Laporan Harian Semarang
Jumat, 23 Oktober 2015, 12:18:00 WIB



       Ketua Paguyuban Seniman Wonosobo “Dieng Artis Komunity” saat menunjukkan lukisan, Kamis (22/10/2015).

Wonosobo, Harian Jateng – Adanya banyak seniman, menjadikan Kabupaten Wonosobo, Jawa Tengah dikenal dengan keseniannya, salah satunya adalah kesenian lukis atau lukisan.

Tidak sekadar mengangkat nama baik Wonosobo, akan tetapi potensi tersebut sebenarnya bisa menggeliatkan pendapatan asli daerah (PAD) Kabupaten Wonosobo.

Aji Samuda Ketua Paguyuban Seninam “Dieng Artis Komunity”, Kamis (22/10/2015) menegaskan bahwa sejatinya ada ratusan seniman di Wonosobo.

Dikatakan Aji, sebenarnya mereka selalu menghasilkan karya-karya lukisan yang bagus. Akan tetapu, selama ini belum ada yang membukakan pintu untuk membantu menggelar pameran secara rutin.

“Padahal untuk bisa membangkitkan seniman-seniman di Wonosobo, bisa dikumpulkan dalam sebuah pameran. Karena, mereka akan tertarik untuk memamerkan hasil karyanya kepada penikmat seni lukisan,” ujar Aji di sela-sela pameran lukisan di berkah Mandiri Galeri belakang Warkom, Longkrang, Wonosobo.

Masalah yang saat ini dialami menurut Aji adalah tidak tersedianya balai khusus untuk promosi lukisan khas seniman Wonosobo.

Padahal, menurut Aji, ketika ada balai seni lukisan, bisa dijadikan untuk media menampung karya para seniman Wonosobo.

“Kalau sudah ada balai promosi, maka bisa melakukan pameran secara rutin setiap bulannya. Secara otomatis seni lukisan akan semakin diminati dan mudah untuk mencarinya,” ungkap dia.

Solusinya, menurut Aji, adalah semua bergantung dari pemerintah. Sebab, ia menilai bahwa peran pemerintah sangat besar untuk membantu memasarkan karya seni lukisan yang sudah ada.
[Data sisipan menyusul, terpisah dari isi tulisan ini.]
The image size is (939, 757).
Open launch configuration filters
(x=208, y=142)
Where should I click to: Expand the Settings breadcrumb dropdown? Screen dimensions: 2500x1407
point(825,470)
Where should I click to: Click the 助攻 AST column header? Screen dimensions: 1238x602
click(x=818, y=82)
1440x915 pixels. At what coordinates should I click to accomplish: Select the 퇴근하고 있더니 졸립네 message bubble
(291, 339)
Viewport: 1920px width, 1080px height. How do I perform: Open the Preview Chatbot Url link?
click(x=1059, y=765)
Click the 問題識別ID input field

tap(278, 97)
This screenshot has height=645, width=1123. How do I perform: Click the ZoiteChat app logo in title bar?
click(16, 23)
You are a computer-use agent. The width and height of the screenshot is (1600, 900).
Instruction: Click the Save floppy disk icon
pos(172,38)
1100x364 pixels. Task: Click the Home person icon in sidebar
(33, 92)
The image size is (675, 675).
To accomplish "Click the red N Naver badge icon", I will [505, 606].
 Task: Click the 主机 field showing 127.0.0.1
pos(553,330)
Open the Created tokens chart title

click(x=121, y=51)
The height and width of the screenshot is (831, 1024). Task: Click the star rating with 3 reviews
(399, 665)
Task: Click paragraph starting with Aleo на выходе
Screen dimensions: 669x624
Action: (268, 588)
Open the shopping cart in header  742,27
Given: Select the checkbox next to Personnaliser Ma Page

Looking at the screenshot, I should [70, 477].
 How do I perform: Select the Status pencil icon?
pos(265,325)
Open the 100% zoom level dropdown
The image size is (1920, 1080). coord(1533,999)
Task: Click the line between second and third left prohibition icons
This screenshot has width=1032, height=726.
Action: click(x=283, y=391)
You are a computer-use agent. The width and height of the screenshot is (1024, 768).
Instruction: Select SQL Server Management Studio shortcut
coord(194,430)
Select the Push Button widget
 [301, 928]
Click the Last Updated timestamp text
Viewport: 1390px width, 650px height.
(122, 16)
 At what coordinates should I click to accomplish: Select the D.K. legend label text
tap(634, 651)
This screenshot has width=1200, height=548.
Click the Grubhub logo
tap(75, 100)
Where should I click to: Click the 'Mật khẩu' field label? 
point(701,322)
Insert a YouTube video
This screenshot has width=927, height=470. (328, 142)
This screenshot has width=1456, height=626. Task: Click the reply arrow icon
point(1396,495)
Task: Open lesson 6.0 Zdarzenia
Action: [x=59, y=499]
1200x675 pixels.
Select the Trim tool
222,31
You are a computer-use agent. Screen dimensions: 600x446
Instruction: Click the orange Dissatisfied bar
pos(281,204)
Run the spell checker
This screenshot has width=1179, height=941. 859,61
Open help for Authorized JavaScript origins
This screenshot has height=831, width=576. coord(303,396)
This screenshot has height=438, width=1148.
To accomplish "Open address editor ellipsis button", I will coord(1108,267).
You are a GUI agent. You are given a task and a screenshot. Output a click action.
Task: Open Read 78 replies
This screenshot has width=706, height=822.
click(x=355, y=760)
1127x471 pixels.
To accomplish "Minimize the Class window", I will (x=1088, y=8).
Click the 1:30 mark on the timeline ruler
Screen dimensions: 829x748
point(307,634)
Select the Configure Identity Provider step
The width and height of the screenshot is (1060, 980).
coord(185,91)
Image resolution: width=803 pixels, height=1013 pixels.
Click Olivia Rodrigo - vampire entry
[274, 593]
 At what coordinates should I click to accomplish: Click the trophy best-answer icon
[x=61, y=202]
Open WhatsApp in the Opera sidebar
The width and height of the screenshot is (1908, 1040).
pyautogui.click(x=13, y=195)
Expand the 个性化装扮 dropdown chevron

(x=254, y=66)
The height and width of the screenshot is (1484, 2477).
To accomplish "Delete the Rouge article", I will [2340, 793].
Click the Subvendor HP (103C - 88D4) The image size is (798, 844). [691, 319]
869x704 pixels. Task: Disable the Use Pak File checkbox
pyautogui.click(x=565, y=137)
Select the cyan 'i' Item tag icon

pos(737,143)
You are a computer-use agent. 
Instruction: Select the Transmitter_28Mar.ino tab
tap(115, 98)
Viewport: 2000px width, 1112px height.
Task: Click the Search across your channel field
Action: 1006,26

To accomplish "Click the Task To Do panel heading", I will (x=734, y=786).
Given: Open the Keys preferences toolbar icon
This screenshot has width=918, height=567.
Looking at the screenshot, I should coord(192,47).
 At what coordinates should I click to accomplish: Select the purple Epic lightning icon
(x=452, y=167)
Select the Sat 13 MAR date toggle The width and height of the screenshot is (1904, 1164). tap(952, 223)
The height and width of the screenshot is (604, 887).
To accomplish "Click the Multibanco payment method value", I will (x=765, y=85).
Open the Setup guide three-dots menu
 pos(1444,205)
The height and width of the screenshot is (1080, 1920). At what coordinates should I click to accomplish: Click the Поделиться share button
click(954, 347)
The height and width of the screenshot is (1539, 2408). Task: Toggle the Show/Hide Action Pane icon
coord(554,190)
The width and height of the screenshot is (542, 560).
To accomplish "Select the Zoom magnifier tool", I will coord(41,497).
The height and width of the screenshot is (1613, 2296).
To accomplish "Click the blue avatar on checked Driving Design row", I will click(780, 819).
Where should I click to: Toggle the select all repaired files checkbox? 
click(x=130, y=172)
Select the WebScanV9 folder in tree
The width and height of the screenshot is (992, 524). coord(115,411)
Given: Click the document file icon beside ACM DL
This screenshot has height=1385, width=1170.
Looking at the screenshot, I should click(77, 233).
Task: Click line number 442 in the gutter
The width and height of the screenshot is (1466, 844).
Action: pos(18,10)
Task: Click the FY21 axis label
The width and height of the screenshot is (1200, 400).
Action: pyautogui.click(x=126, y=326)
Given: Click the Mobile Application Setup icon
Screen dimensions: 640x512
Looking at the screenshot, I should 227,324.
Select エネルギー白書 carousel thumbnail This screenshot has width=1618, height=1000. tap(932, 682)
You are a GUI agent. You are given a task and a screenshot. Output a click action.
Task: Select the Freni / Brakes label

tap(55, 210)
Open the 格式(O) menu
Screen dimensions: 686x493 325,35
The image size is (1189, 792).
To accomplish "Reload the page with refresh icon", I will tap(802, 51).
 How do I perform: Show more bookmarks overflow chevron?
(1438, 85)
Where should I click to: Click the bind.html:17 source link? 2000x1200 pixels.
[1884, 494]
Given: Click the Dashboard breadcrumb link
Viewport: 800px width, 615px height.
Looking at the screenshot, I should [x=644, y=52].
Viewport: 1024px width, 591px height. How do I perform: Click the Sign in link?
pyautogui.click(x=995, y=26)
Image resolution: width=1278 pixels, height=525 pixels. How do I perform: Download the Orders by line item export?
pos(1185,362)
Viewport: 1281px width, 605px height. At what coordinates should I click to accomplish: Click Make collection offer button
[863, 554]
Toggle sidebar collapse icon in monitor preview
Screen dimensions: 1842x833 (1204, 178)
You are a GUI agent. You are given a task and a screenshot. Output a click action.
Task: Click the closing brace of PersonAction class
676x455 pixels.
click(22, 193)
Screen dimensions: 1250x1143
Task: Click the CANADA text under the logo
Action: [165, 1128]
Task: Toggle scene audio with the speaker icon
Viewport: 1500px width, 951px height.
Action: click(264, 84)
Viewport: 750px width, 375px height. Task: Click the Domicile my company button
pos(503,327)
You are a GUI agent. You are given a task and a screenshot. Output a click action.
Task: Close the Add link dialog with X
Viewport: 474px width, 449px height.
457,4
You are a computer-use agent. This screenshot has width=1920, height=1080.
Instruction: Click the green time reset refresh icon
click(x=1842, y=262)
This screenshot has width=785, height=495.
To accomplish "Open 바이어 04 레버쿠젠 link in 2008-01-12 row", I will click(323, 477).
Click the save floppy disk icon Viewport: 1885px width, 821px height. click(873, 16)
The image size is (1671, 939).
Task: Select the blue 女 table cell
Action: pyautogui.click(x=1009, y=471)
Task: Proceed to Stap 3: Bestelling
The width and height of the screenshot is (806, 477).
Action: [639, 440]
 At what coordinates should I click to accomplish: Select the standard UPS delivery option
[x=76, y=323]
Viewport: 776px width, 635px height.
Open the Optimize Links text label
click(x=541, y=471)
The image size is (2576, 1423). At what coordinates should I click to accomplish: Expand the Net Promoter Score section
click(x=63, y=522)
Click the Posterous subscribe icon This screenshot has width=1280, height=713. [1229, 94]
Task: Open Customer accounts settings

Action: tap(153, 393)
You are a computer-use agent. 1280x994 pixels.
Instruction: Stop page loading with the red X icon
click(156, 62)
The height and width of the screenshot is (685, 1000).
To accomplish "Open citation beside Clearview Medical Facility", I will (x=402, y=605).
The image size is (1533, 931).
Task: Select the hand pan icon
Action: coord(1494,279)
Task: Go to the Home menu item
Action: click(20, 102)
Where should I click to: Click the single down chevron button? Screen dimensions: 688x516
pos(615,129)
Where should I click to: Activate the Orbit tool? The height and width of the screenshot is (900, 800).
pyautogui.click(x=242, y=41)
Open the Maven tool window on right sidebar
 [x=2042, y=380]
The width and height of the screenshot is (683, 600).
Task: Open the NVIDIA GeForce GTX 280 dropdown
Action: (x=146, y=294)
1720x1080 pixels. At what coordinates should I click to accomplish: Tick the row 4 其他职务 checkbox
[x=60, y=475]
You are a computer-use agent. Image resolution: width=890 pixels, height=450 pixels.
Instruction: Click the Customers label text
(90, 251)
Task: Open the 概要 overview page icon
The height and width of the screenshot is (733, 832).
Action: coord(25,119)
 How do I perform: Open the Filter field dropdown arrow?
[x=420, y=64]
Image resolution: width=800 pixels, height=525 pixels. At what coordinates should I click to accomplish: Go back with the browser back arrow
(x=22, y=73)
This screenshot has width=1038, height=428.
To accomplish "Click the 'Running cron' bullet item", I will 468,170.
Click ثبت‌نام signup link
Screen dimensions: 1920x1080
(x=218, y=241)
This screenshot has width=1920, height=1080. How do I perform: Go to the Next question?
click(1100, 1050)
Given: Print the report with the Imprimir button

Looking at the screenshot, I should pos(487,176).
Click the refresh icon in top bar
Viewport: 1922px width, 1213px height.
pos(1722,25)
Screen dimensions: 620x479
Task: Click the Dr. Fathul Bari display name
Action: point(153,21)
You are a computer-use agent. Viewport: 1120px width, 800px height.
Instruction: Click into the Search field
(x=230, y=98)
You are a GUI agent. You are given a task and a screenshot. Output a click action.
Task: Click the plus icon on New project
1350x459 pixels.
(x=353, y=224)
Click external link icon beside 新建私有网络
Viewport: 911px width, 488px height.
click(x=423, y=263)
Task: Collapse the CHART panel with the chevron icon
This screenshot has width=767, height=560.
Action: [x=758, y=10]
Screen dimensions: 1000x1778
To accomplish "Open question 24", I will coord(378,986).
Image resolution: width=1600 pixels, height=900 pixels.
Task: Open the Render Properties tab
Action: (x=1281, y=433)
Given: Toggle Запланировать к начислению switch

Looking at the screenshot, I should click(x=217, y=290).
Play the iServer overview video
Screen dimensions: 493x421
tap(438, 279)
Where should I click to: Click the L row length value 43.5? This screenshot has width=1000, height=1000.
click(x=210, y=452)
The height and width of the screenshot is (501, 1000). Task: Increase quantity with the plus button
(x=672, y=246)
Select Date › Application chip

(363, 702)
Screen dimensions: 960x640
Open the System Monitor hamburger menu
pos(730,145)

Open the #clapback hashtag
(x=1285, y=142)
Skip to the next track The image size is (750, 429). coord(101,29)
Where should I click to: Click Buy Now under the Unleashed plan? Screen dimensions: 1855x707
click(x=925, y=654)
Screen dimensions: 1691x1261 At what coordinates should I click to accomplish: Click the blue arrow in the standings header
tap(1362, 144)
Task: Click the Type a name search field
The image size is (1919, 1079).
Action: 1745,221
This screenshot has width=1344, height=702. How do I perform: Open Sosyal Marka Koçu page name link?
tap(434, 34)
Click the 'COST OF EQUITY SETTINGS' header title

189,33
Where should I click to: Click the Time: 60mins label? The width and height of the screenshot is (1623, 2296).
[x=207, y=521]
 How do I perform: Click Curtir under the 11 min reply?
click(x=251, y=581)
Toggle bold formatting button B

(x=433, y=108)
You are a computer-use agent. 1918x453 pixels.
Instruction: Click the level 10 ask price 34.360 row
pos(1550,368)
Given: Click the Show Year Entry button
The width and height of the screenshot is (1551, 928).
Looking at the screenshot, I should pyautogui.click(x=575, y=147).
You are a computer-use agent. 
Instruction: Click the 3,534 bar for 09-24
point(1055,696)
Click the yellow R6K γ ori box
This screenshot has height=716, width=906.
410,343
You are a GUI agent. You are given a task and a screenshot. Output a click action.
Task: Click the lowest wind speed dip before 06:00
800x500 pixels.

“Sebenarnya pemerintah memiliki peran yang sangat besar. Mereka bisa menyediakan balai promosi, kemudian modelnya para seniman menyewa atau bagi hasil ketika ada pameran dan lukisannya laku terjual,” ujar dia.

Kirom, seniman lukisan kaligrafi juga menegaskan selama ini minat warga untuk mencintai seni kaligrafi dan lukisan sangat tinggi. Akan tetapi, belum dimaksimalkan secara serius.

“Sebenarnya jika dikelola dengan baik bisa meningkatkan PAD. Bergantung model yang bisa dilakukan oleh pemerintah saja,” ungkap dia.

Untuk itu, agar karya seni lukisan para seniman bisa dipasarkan dengan mudah di Kabupaten Wonosobo. (Red-HJ35/Foto: Jam/Harian Jateng).